2023年12月14日更新
条件付き土地を購入のときの注意ポイントとは?
目次
知っておきたい「条件付き土地」の仕組み
条件付き土地とは?
「建築条件付き土地」とは、土地取引の一形態で、土地の売買契約と建築契約がセットで広告販売されているものを言います。
土地を所有している者(又は不動産関連の会社)が、土地購入希望者に対して、一定の期間内に、所有者側が指定した建築業者と土地購入希望者の間で、建築請負契約が成立することを条件に販売をしている土地の事を指します。
そもそも、建築条件付きで売出す目的は、魅力的な低価格や販促広告で短期間に完売し利益を確定するところにあります。オーダーメイド(注文住宅)の考え方とは全く違い多くの縛りがあります。

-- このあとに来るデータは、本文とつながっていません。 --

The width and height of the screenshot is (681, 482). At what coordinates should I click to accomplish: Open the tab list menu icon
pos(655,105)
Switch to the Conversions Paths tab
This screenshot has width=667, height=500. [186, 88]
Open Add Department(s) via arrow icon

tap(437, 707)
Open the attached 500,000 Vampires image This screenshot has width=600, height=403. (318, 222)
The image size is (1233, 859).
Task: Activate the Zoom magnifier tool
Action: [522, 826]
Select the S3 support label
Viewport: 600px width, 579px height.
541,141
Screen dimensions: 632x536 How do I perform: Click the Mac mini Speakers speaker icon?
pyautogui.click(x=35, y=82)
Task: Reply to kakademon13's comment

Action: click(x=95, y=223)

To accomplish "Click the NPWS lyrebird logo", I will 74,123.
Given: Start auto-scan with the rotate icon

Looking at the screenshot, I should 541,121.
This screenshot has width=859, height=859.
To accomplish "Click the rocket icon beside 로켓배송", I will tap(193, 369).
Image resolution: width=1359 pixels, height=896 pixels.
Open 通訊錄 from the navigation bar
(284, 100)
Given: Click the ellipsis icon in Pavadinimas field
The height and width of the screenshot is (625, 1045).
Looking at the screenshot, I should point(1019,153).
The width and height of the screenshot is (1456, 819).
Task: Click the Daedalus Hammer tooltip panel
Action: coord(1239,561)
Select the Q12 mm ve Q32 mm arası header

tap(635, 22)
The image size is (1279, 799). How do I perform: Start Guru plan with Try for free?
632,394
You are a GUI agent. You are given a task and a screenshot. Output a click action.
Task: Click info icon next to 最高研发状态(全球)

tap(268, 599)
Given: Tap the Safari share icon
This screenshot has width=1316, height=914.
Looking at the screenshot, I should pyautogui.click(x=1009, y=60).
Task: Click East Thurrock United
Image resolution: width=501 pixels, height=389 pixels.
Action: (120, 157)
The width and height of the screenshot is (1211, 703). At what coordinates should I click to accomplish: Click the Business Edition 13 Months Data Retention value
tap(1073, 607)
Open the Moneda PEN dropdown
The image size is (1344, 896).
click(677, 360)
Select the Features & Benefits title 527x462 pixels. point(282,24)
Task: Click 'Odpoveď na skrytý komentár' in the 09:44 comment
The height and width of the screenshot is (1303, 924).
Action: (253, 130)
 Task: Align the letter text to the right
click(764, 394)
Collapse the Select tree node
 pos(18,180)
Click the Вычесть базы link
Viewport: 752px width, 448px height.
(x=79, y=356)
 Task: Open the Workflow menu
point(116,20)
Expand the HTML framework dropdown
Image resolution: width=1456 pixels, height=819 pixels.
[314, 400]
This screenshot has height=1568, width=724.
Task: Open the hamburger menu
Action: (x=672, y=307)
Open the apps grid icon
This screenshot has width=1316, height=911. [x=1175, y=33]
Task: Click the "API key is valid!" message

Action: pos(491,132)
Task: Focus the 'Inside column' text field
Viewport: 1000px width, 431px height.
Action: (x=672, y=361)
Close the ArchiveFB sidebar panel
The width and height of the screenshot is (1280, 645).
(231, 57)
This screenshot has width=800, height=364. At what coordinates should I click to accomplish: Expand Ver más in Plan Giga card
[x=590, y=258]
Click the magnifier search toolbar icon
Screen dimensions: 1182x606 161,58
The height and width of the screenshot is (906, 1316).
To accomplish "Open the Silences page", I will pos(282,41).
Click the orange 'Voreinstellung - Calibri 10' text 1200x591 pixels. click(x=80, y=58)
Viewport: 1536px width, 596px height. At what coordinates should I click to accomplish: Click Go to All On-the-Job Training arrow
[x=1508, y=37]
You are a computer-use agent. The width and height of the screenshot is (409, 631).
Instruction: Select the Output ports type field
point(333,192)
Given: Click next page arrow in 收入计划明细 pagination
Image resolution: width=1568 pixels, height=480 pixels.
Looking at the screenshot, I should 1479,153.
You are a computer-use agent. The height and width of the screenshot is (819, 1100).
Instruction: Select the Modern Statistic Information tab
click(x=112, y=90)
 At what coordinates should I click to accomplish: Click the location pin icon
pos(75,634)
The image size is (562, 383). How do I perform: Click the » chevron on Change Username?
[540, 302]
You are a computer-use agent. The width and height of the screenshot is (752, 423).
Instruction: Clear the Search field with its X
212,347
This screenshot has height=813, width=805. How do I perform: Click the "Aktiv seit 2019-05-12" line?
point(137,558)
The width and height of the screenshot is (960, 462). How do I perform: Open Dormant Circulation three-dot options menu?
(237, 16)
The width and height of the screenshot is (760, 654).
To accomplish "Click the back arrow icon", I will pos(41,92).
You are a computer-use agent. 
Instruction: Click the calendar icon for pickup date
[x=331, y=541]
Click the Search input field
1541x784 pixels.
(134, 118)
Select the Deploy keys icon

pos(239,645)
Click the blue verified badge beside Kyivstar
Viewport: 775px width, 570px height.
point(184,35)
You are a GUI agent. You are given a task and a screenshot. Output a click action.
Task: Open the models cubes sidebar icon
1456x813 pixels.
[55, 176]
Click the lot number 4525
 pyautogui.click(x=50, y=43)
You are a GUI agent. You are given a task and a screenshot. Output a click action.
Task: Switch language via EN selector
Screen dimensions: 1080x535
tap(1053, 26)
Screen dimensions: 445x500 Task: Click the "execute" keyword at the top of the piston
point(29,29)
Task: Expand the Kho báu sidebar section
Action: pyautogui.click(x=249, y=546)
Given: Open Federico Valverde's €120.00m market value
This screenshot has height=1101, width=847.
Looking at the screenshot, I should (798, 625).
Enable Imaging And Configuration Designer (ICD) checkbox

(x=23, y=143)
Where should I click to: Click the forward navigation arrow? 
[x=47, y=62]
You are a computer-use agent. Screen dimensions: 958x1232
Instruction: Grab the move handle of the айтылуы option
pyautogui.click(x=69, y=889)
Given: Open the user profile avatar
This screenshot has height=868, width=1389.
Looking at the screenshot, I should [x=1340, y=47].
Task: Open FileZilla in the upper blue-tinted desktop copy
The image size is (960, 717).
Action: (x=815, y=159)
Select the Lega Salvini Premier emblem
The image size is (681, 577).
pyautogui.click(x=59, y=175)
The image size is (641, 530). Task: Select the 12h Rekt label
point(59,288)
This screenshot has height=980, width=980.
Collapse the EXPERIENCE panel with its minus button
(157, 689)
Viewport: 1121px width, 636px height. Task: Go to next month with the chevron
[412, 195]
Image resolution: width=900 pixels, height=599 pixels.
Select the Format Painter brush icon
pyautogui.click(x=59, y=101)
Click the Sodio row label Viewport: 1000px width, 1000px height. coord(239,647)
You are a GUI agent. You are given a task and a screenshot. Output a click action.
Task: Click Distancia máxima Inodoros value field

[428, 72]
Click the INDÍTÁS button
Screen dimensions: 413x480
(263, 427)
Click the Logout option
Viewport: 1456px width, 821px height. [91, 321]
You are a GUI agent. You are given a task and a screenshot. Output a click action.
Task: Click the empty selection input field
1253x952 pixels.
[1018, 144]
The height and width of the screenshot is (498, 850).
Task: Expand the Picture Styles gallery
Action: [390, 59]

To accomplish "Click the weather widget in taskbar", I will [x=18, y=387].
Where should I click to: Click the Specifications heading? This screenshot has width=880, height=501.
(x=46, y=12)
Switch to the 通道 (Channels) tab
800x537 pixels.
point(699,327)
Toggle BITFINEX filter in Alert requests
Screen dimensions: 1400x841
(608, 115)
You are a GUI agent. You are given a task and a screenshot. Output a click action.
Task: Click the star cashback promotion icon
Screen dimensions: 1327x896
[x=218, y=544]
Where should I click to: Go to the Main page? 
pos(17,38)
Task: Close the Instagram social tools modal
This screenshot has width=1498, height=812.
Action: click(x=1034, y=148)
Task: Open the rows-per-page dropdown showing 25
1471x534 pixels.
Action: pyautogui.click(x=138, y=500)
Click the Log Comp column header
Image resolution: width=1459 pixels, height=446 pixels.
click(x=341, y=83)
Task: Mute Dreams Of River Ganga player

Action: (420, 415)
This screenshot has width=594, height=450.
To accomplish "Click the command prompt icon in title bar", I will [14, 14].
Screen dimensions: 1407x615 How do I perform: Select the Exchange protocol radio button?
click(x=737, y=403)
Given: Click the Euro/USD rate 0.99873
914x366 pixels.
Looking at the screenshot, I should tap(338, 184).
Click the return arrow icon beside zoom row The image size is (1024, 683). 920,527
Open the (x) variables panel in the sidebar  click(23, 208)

しかし、この販売方法は独占禁止法に抵触する可能性があるので、業界ルールとして自主規制を設けています。
1:条件の一つとして、3か月ほどで建築契約を交わす
2:建築請負契約を交わさない場合は、土地の手数料を含む預かり金を返済する
3:建築を請け負う業者または建築会社は土地の売り主又は代理人でなければならない
建築条件付き土地を購入する際は、上記の3点に留意する必要があります。
土地を相場より安く購入できる
土地を安く購入する一つの方法としては、土地所有者との直接取引があります。
不動産業者を中間に介さない事で、購入費用を安く収める方法です。
この方法のデメリットは、
1:素人では分からない問題点を見つけることが出来ない
2:不動産調査を自分でしなければならない
(土地に関する法規制を調べなくてはならない)
などです。
また、訳あり物件や事故物件は安く購入できますが、何らかの理由が必ずあるものです。
この様な物件は出来れば避けた方が無難でしょう。
「建築条件付き土地」を安く手に入れたいと思う方は、業界の閑散期や決算期がねらい目と言われています。
閑散期とは梅雨が明けるころから、10月くらいの時期を言います。
(地域によっては梅雨明けから4月くらいのところもあります)
決算期は業者や会社により異なります。
売る側の営業もこの2つの時期はかなり追い込みをかけることもあるので、値引き交渉がしやすいと言われています。
売主は土地と建物両方から利益を出す
「建築条件付き土地」の価格は、条件のない土地と比べて安くなっている場合が多くあります。
これは、土地を販売した利益に建築利益を上乗せして得られると試算されているからです。
利益が低めでも、合わせて建築の請負契約を交わすことで、トータルとして相応の利益が見込めるようになっています。
例えば、条件なしの土地の価格で3,500万円の物件が、条件付きになると3,000万円くらいになることがあります。
一見500万円の損失のように見えますが、実際は建築契約に上乗せされ、購入者が負担することがほとんどです。売り主は損失を出すことなく、土地価格をリーズナブルに見せることができます。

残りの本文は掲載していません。